#### [Directions for this task]
Starting at the line that has "pixels, height=1920 pixels." and stopping after the line that has "The width and height of the screenshot is (886, 692).", give those lines again with each "screenshot" switched to "screen capture" and nothing else changed.

#### [Extracted information]

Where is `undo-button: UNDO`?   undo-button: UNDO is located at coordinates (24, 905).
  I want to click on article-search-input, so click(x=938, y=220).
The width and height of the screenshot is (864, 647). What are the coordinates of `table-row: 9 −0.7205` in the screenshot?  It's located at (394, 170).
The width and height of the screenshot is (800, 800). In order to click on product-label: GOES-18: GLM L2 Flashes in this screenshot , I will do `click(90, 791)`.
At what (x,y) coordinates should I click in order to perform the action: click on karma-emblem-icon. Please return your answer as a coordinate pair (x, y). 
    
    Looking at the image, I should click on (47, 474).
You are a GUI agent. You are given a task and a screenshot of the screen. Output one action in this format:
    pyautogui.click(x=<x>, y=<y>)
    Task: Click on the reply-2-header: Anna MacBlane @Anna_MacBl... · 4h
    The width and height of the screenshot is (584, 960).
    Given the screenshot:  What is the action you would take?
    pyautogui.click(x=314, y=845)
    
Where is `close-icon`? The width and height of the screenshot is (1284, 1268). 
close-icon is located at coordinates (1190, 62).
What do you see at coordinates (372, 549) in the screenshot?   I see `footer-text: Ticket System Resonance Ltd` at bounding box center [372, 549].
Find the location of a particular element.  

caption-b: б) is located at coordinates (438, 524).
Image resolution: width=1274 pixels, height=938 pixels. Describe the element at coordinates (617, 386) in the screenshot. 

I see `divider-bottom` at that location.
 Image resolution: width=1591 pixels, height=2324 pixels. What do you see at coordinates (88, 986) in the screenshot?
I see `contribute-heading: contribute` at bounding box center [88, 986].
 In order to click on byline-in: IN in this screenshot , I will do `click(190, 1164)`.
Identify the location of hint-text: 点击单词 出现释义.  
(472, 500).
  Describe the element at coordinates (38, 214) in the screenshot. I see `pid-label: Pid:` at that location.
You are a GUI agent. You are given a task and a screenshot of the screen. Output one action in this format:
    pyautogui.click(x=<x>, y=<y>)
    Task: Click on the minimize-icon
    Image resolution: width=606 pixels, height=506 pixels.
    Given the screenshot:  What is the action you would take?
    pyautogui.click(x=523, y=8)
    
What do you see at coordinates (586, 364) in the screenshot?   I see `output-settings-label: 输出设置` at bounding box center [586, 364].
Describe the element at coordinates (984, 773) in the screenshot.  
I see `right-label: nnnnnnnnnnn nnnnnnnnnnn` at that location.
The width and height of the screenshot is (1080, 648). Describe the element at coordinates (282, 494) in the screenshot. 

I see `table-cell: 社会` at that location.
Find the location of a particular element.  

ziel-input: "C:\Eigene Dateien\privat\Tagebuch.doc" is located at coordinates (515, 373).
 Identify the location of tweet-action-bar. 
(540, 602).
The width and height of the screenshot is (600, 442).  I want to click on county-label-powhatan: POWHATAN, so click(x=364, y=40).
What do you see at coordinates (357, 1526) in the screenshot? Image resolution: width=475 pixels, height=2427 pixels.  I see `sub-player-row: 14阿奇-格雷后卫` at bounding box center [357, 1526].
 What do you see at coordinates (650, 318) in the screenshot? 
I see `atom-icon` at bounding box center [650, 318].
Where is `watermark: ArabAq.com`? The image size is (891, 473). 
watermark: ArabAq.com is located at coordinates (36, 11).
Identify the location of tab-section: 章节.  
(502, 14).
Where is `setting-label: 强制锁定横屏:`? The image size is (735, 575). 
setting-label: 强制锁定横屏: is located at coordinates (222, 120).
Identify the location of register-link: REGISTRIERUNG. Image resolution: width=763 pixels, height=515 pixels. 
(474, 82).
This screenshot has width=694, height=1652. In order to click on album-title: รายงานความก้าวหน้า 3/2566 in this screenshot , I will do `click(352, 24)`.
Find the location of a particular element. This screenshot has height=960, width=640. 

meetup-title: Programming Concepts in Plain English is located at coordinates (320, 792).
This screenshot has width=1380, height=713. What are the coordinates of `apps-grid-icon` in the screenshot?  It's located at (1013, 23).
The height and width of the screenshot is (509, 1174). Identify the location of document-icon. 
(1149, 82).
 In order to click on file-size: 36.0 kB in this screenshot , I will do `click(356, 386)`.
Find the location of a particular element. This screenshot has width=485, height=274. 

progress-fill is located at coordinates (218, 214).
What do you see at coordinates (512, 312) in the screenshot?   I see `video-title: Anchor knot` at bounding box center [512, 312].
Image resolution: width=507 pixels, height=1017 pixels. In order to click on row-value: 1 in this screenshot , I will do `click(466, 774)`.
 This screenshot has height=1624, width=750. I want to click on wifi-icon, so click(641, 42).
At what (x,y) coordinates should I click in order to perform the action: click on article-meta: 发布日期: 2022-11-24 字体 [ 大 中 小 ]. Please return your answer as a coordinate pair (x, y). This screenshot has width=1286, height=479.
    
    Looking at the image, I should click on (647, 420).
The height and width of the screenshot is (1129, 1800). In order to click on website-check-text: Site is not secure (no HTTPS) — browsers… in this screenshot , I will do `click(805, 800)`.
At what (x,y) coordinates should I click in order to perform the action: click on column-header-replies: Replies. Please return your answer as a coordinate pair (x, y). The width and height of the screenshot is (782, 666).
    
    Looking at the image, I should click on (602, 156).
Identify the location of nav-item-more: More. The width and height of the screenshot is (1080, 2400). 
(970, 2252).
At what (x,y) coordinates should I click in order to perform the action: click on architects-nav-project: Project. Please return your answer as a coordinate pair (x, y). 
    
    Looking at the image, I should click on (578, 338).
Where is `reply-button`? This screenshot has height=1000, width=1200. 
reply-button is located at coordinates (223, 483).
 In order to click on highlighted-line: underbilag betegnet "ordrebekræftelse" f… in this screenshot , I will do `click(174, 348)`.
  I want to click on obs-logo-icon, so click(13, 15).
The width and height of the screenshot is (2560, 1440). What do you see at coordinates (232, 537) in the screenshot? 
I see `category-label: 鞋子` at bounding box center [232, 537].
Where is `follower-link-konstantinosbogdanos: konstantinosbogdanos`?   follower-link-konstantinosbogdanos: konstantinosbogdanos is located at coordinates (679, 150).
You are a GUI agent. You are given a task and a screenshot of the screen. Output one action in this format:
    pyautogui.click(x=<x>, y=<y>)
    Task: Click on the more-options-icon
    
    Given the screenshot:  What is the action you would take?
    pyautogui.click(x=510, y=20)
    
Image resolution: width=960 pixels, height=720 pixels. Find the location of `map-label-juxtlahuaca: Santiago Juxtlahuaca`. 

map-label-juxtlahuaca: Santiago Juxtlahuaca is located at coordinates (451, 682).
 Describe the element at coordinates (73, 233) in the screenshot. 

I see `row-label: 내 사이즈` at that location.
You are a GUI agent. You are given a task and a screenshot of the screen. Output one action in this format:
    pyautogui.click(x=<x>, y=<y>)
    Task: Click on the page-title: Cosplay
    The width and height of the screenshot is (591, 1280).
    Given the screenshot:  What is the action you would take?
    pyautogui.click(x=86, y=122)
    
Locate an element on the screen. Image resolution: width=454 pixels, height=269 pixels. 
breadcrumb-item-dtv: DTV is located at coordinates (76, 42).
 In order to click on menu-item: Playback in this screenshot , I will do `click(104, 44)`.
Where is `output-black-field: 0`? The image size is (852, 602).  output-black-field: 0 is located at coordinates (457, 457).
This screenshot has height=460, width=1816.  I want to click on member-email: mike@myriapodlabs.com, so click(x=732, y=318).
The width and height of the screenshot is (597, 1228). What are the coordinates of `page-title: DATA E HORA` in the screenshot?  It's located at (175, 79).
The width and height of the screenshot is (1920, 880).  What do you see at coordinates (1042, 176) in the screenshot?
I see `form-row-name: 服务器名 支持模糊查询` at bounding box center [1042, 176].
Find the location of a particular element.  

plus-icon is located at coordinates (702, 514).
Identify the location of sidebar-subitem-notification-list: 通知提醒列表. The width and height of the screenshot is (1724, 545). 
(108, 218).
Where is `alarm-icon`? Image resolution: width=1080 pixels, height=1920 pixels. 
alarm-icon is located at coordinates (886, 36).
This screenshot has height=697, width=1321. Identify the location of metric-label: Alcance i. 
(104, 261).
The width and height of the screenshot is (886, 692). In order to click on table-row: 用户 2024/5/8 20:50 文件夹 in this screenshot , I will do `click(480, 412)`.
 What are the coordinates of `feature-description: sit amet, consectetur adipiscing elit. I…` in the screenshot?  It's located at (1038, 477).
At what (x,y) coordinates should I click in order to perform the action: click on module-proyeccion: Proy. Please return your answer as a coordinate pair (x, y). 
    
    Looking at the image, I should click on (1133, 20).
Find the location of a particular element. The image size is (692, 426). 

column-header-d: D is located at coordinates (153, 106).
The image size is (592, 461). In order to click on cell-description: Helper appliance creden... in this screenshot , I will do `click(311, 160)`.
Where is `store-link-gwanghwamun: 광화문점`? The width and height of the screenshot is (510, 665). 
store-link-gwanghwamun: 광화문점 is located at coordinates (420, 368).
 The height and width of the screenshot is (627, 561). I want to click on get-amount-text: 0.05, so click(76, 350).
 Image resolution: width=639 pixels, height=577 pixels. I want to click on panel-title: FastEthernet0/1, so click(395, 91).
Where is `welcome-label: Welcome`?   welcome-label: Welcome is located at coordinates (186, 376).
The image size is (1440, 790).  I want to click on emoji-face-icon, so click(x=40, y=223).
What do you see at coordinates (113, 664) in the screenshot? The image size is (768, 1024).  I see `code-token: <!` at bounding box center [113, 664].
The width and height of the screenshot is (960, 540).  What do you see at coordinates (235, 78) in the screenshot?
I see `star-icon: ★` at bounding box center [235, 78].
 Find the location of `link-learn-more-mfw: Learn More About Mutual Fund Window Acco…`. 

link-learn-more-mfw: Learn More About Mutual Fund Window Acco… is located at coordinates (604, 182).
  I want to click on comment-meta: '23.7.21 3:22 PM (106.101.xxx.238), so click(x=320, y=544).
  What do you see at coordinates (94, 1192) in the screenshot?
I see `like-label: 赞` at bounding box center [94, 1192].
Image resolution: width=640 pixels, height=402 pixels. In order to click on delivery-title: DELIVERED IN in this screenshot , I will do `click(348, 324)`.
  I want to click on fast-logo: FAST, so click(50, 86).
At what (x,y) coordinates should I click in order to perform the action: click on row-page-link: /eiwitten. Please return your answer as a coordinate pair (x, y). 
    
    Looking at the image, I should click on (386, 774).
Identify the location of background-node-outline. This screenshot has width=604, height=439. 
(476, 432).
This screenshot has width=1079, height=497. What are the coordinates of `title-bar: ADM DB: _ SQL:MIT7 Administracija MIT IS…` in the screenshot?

#### [Exercise response]
Where is `alarm-icon`? Image resolution: width=1080 pixels, height=1920 pixels. 
alarm-icon is located at coordinates (886, 36).
This screen capture has height=697, width=1321. Identify the location of metric-label: Alcance i. 
(104, 261).
The width and height of the screen capture is (886, 692). In order to click on table-row: 用户 2024/5/8 20:50 文件夹 in this screen capture , I will do `click(480, 412)`.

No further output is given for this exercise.